The Holsworthy Group is a late Carboniferous lithostratigraphic group (a sequence of rock strata) in north and east Cornwall and Devon in southwest England. The name is derived from the Devon town of Holsworthy. The Group comprises (in ascending order i.e. oldest first) the Crackington, Bideford and Bude formations. In the Launceston area the group is represented by the Bealsmill Formation. It was formerly known as the Upper Culm Group.

The Crackington Formation is over 1km thick in the Exeter area but amounts to only 250m around Bideford. It consists of mudstones with lesser sandstones and siltstones displaying rhythmic bedding, typical of turbidite deposits. The overlying Bideford Formation is over 1200m thick in places and consists of interbedded sandstones, mudstones and siltstones with a range of different characters including turbidites, channel sandstones, cross-bedded and slumped sandstones and locally contains burrows and rootlets.

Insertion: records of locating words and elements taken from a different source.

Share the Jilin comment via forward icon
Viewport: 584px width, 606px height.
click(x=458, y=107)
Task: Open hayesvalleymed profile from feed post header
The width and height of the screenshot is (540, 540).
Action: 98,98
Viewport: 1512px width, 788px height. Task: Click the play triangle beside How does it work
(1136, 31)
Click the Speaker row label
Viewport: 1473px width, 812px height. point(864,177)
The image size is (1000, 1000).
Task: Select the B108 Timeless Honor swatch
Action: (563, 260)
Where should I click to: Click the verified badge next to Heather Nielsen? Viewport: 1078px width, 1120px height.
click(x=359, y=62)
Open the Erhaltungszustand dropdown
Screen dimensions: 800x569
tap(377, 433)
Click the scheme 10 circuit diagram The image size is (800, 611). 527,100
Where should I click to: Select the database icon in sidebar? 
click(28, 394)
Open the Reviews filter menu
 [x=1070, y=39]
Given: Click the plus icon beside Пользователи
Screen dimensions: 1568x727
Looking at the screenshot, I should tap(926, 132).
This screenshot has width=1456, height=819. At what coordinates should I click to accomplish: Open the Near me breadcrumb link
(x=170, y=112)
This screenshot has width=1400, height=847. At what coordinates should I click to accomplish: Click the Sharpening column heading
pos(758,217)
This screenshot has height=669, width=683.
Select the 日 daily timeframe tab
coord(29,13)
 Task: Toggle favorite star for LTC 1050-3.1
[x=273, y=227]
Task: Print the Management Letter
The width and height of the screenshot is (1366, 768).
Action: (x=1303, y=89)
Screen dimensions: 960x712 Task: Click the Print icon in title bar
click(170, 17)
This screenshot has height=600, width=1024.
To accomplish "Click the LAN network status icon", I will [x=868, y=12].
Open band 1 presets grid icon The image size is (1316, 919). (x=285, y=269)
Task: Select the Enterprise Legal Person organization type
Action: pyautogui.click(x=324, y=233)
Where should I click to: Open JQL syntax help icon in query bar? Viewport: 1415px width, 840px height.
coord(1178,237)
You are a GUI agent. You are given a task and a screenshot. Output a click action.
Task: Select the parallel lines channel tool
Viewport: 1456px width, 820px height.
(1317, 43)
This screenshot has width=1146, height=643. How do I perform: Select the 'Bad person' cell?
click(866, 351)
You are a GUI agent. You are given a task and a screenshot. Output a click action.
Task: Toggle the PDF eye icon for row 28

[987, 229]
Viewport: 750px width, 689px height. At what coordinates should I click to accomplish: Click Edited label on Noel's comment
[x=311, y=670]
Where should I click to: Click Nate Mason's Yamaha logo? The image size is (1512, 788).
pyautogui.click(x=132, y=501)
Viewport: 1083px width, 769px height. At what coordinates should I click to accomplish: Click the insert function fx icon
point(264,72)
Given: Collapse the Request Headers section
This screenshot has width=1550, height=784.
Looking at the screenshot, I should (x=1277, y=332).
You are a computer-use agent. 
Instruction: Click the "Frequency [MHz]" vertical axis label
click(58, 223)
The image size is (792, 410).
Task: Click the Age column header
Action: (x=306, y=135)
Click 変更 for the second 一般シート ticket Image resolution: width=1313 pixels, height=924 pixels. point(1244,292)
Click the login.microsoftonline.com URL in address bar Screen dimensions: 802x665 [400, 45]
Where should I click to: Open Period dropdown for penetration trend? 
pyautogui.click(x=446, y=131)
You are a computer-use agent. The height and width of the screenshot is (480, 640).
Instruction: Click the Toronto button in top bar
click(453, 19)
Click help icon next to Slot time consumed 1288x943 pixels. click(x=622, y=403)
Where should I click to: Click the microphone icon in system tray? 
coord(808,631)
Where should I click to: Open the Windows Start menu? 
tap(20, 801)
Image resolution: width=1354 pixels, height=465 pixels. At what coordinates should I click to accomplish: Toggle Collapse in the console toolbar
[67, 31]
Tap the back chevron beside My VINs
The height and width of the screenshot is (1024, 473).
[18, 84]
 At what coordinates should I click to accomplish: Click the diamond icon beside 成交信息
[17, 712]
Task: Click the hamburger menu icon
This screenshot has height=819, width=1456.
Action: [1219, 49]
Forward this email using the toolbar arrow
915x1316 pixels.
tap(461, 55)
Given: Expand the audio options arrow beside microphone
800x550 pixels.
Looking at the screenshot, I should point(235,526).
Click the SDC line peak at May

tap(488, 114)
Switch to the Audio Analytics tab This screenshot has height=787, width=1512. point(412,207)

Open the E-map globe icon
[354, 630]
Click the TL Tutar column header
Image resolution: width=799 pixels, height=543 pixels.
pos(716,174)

The Bude Formation is calculated to be around 1.3km thick along the north coast and consists of silty sandstones and mudstones. It is fossiliferous and locally contains ironstones and calcareous nodules. The Bealsmill Formation is at least 120m thick and consists of interbedded sandstones, siltstones and mudstones with some conglomerate beds containing chert, lava and limestone clasts.